- _GIVEN PASSAGE_
_ _ _ _ _

Lewiston Golf was incorporated in June 2007, under the laws of the Seneca Nation, as a wholly owned subsidiary of Seneca Niagara, to develop, finance, operate and conduct the business of an 18-hole golf course in the Town of Lewiston. The following month, it acquired real property from Seneca Niagara, on which to construct the golf course. The property is not part of any Indian reservation and is not sovereign land.
As Lewiston Golfs predecessor had explained in its application to Niagara County Industrial Development Agency for tax abatements and deferrals,1 it was “looking to create a championship level public/semi-private golf course offering the millions of visitors [to] the Niagara Falls region and the patrons of the Seneca Niagara Casino & Hotel a new tourist destination project that will attract golf enthusiasts from Canada and the United Statest,] and to capitalize on the growing tourist market, which will create new jobs and allow for prolonged stays in the area.”

_ _ _ _ _

- _THE REQUEST_
From the passage on Lewiston Golf, reproduce word for word the stretch starting with "Lewiston Golf was" and going on through "not sovereign land.".

- _DATA SEGMENT_
_ _ _ _ _

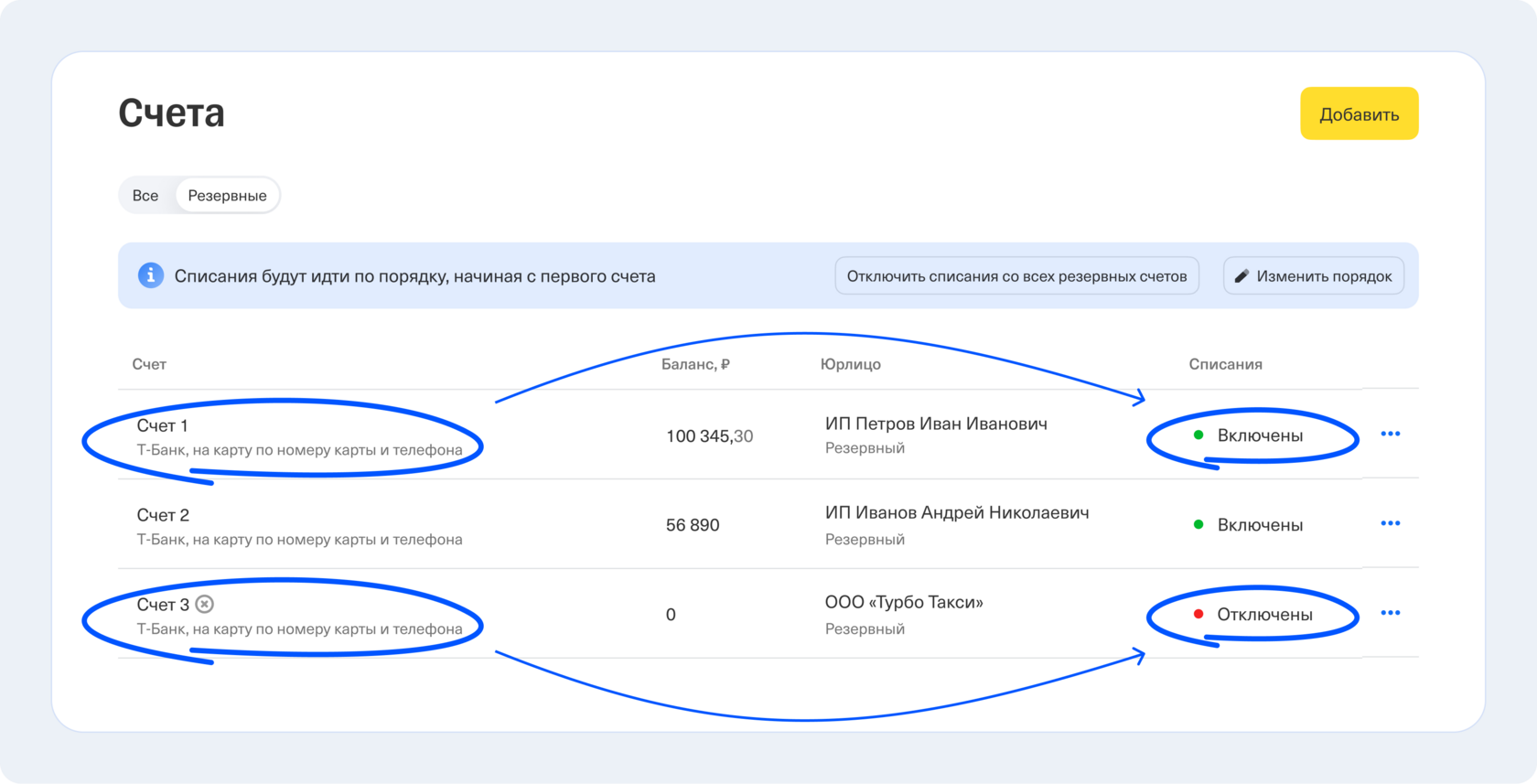Click Отключить списания со всех резервных счетов
This screenshot has width=1537, height=784.
[1016, 276]
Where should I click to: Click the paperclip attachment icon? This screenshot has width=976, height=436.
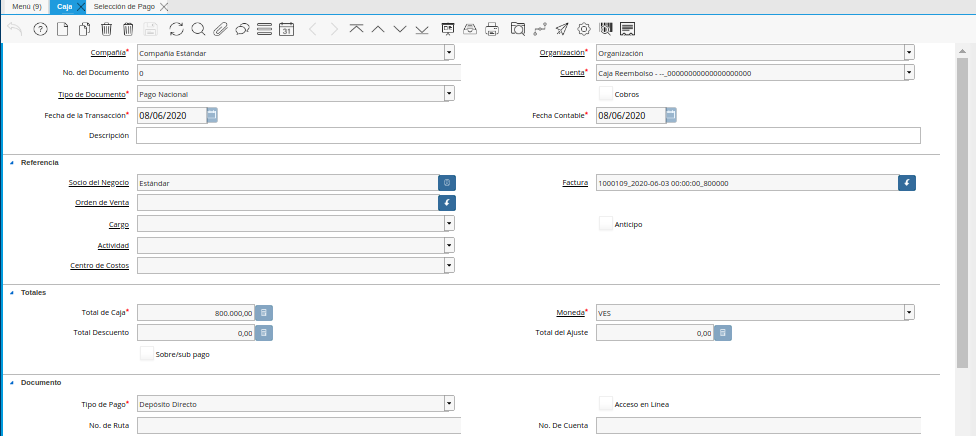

_ _ _ _ _

- _EXPECTED ANSWER_
Lewiston Golf was incorporated in June 2007, under the laws of the Seneca Nation, as a wholly owned subsidiary of Seneca Niagara, to develop, finance, operate and conduct the business of an 18-hole golf course in the Town of Lewiston. The following month, it acquired real property from Seneca Niagara, on which to construct the golf course. The property is not part of any Indian reservation and is not sovereign land.